When Natalie said, “Teddy Stefani,” Mick understood why he was so unsettled.
He stared at her. In shock. “What the fuck are you talking about?” he asked. “What the fuck are you saying?”
But before Natalie could answer, the sound of a gunshot could be heard. Mick wasn’t sure where the shot came from, but he pushed Natalie down as he ducked himself, and pulled out his piece. When the back window of the Escalade suddenly shattered, as more gunshots could be heard, he knew exactly where the bullets were flying now. “Get the fuck out of here!” he yelled to his driver. His driver hit the gas, reversed the powerful SUV, and took off.
But the bullets kept coming as Mick glanced up, between shots, and saw an Infiniti following them. When he saw that there were two men in the car, and one of them was shooting at the SUV, he began lifting up, shooting back, and then ducking back down. When Natalie tried to lift up, to see who was doing the shooting, Mick shoved her back down. “Keep your ass down, Nat, what’s your fucking problem?” She stayed down after that.
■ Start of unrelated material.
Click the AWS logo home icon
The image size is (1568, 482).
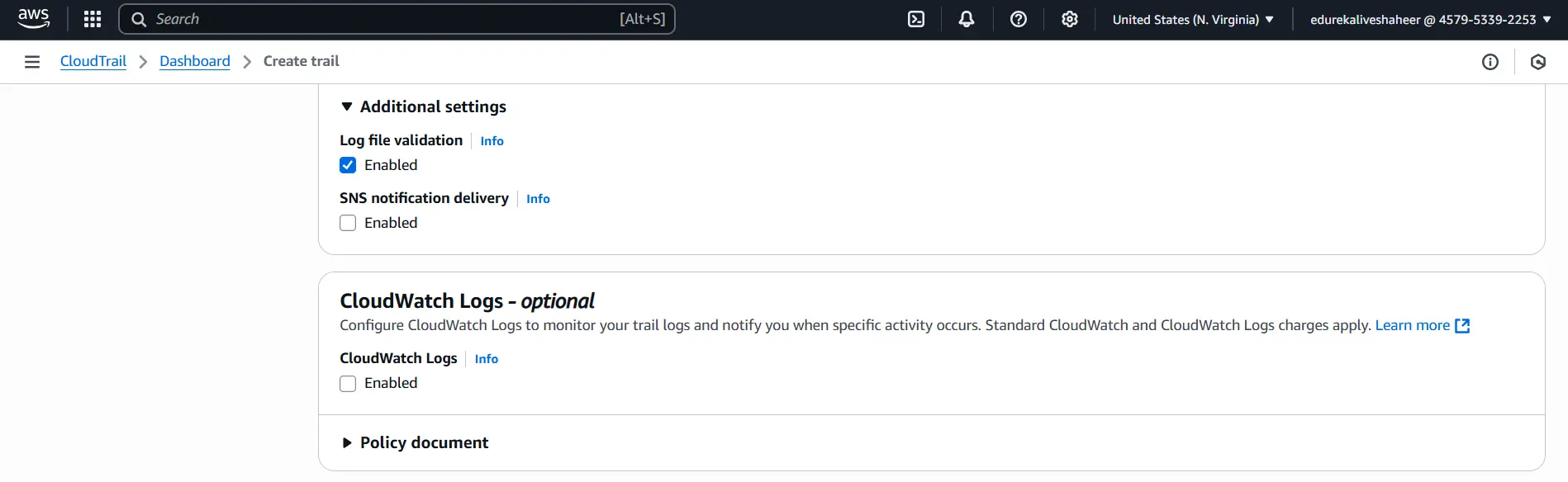[x=34, y=19]
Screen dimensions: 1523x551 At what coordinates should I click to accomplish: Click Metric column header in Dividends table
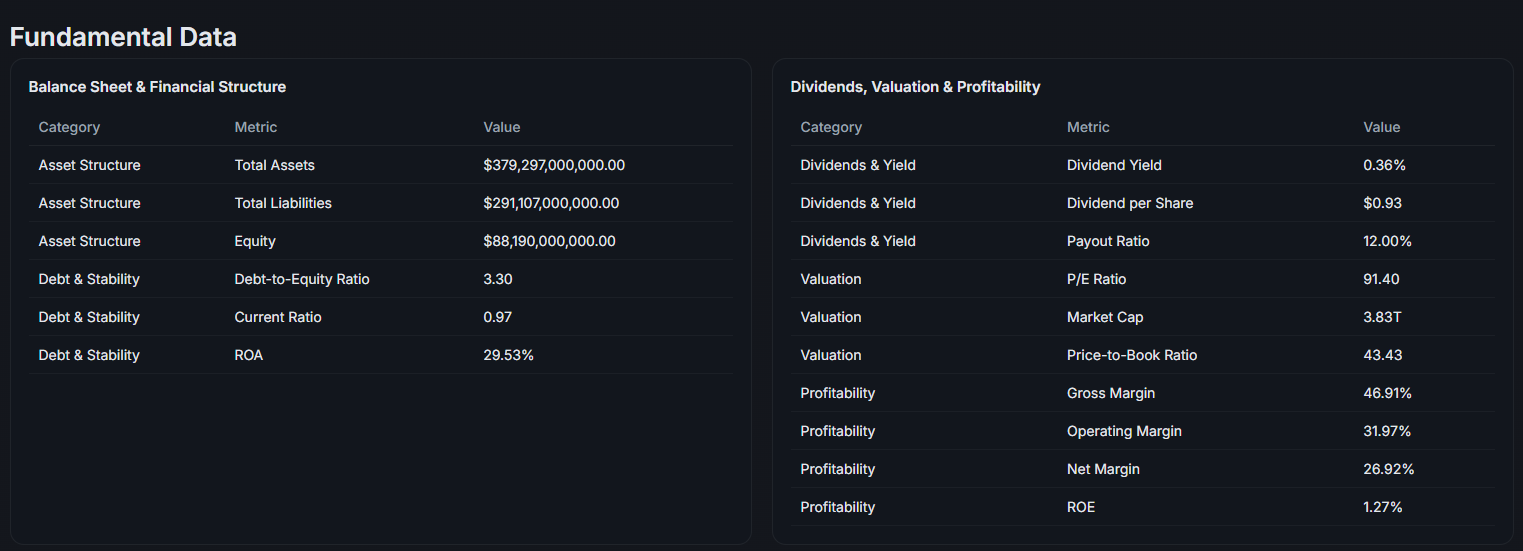tap(1088, 127)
But the shootout continued as the SUV swerved around corner after corner as fast as it could, getting away from the mall and making it out into the city streets. And as their firepower seemed to increase, Mick changed his focus from the men in the car, to the car itself. Instead of shooting from the back shattered glass as he had been doing, he rolled down the side window, reached out, and aimed for the tires. He hit one with his first shot, and then the second one with his second shot. And his theory worked. The Infiniti suddenly lost traction, went on two wheels and then went airborne, and smashed down in the middle of the road.
“Keep going,” Mick ordered his driver, as the Infiniti burst into flames.
Mick then sat back down in the SUV, and leaned his head back. Talk about a close call. That was a fucking close call!
Natalie got back on the seat, too, and looked at him. But she was perplexed. “What are you doing?” she asked him. “We need to know who they were. We need to know who was trying to kill us.”
But Mick was well ahead of her. “I already know,” he said.
CHAPTER SEVEN
Fully dressed in a Donatella Versace business suit and ready for what was expected to be a busy day at the office, Roz Sinatra took another sip of her coffee just as her toddler thought she wasn’t looking, and snatched his sister’s Eggo. Just as he put it to his tiny mouth and was about to bite, his instincts told him to look at his mother. Roz was certainly looking at him. “I dare you,” she said between clenched teeth.
Even a little boy like Michello, Junior, better known as Duke Sinatra, knew a real threat when he heard one. He gave Jacqueline, his twin sister, her Eggo back. The nannies, who were standing in the kitchen with Roz, laughed. “He’s got plenty sense,” said one. “I’ll give him that.”
Roz smiled too. “With his slick ass,” she added.
Outside, Mick’s high-powered Ferrari could be heard before the security gate opened, and he sped inside. Deuce McCurry, his longest-serving employee, came out of the home and made his way downstairs to meet the boss. He was a tall African-American man in his sixties, a man most would regard as over-the-hill to be anybody’s driver and bodyguard. But Mick trusted Deuce with his life and, many times, the life of his wife and children. Deuce was still his number one employee, as far as Mick was concerned.
It was early morning, and the onsite staff had not come out of the servant quarters on the property yet, and the offsite staff had not yet arrived. But somebody had to open the door for the boss. It wasn’t Deuce’s job, but he did it anyway.
“Hello, sir,” Deuce said as Mick stepped out of the car.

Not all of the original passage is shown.